2. How robust are models to paraphrased user instructions corresponding to the same target model API?

The models trained can respond to a diverse set of user instructions, given the diversity in our training data-set. As a yard-stick Gorilla models have been downloaded 10000+ times, and here are some examples randomly chosen:

Example 1 (q 638) “I am an illustrator, I want to create an appealing image based on a text description for commercial purposes.” 

Example 2 (q 704) “Assist me in finding the accurate information in a table related to the NYSE stock market”

Example 3 (q 867)  “We want to communicate product information to online customers in France. 'Introducing the new eco-friendly water bottle made of high-quality stainless steel with double-wall insulation to keep your drinks cool for 24 hours or hot for 12 hours'.”

3. Providing performance for each domain could make it possible to analyze which domains are easy and hard.

This is a very valuable feedback and have already included this in the paper. We find the variance to be impacted by the number of models in the category. For, example, in HuggingFace, Computer Vision Object Detection has an accuracy of 0.77 compared to NLP Text2Text Generation which has an accuracy of 0.68.

4. The metric equations or explanations

Thank you for raising this. We will clarify in the paper. Here’s a brief explanation: We first parse all the API calls in the API pool using Abstract Syntax Tree (AST). We then parse the LLMs output into the AST. We then check whether the LLMs output matches any AST (subtree match) in the pool. Note that we not only check the functional name but also the non-optional arguments. For example, in HuggingFace, one example could be image classification: pipeline('image-classification', model='fxmarty/resnet-tiny-beans'), we check the AST tree node function argument pipeline, value argument image-classification and fxmarty/resnet-tiny-beans. If they all matches the model’s output, we claim the model’s output matches this specific API. We then check the function description of model’s output and the matched API in our pool. If they are equivalent, we claim correct. Evaluation metrics: Accuracy is the #Correct / #Total. In order to be correct, the model’s output not only needs to match one API in the API pool, but the matched API’s function description needs to be the same as the ground truth. Hallucination is the #Not Matched / # Total. This simply means the model’s output doesn't match any API call, thus we cannot find the corresponding API in our dataset. Accuracy + Hallucination + Error (syntactic, etc) = 1

5. License of crawled APIs

The licenses of crawled APIs are permissible under Apache 2.0. TensorFlow is licensed under the Creative Commons Attribution 4.0, and code samples are licensed under the Apache 2.0. Pytorch Hub follows the Linux Foundation Policies. The huggingface hubdocs are all on Apache 2.0.

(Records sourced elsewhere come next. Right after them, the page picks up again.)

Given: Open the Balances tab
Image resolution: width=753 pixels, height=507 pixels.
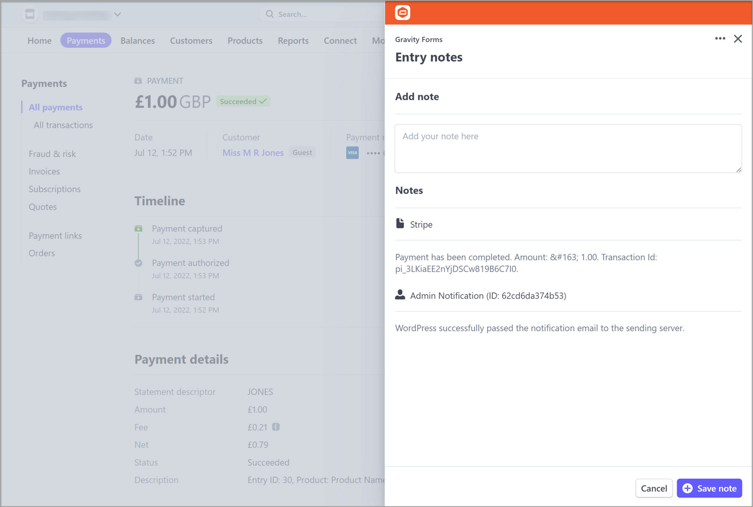Looking at the screenshot, I should pos(138,41).
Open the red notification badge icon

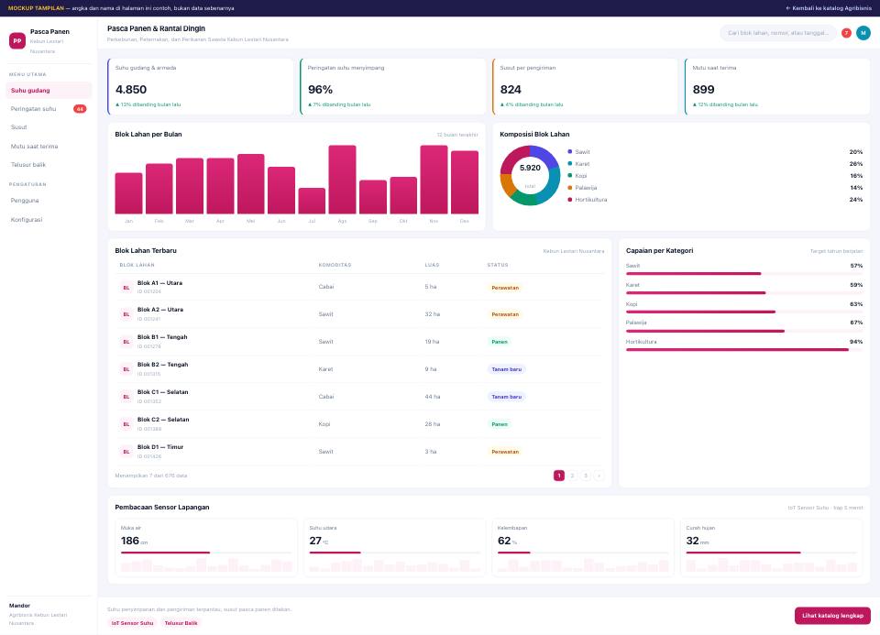(x=846, y=33)
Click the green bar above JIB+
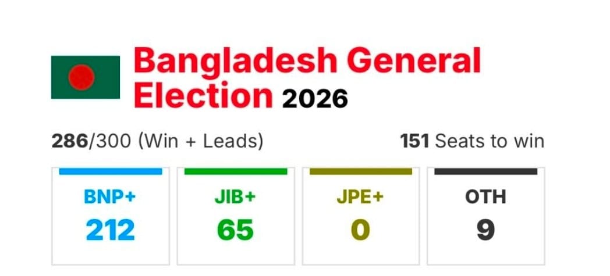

6. TorchHub is hard to even with oracle API documents

TorchHub APIs usually require pre-processing that is often not templated like in HuggingFace. This causes quite a bit of confusion for the model. For example, to load Tacotron 2 from Nvidia, the right API call is tacotron2_model = torch.hub.load('NVIDIA/DeepLearningExamples:torchhub', 'nvidia_tacotron2', model_math='fp16'). However, the model confuses this with the pre-processing step which is similar returning utils = torch.hub.load('NVIDIA/DeepLearningExamples:torchhub', 'nvidia_tts_utils').